Sprint Nextel Moves To Fix Customer Service Issues
Sprint Nextel (NYSE: S) tapped former AT&T Wireless executive Daniel Hesse for the second time to help manage the company. Hesse spent most of his career with AT&T before joining Sprint and spinning off the company's Embarq subsidiary over a year ago.
Hesse is joining Sprint Nextel as CEO after the company's bets on Wimax technology and a reputation for customer service problems have halved the company's stock price from the low $20 range to well under $10 now.
Nextel, before merging with Sprint, went through a similar dry spell before its then new push-to-talk technology and merger buttressed the company's fortunes. Sprint Nextel received more complaints in 2007 than any other wireless carrier, said Consumer Help Web President Joan Bounacos, who praised the company for being "responsive" when contacted by the company's complaint letter writing service.
Labels: customer satisfaction, Hesse, SprintNextel, wireless
Press 1 For Customer Service If You Dare
SprintNextel, long a laggard in multiple service quality studies including an analysis of Consumer Help Web's records, has pushed the envelope for treating customers with contempt again.
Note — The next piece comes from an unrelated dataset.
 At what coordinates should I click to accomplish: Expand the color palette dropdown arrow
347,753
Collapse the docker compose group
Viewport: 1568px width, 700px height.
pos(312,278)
The Virginia-based wireless giant announced that customers who had called the company's customer service department dozens of times in a month would have their account terminated. Consumer advocates throughout the country were quick to criticize the company's action.
"The cost of doing business is that most of your customers never call you, but the ones who do should be treated like kings and queens because of the valuable intelligence they give you about your company," said Consumer Help Web president Joan
Bounacos.
The consumer advocate said that her company had compelled recent settlements from the company, one for a Maryland consumer for $1,817 several months ago and another for $591 for a Virginia consumer at the end of last year.
Bounacos said the consumer resolution specialists had not yet been contacted about joining others in demanding that
SprintNextel compensate consumers for canceling their accounts.
"The irony is that
SprintNextel is quick enough to trap a consumer who wants to leave by pointing out their contract hasn't expired. They clearly don't subscribe to the
first call resolution mantra most organizations practice, and their financial metrics and loss of federal opportunities show that other communities beyond consumer advocates are not happy with the company's action," she added.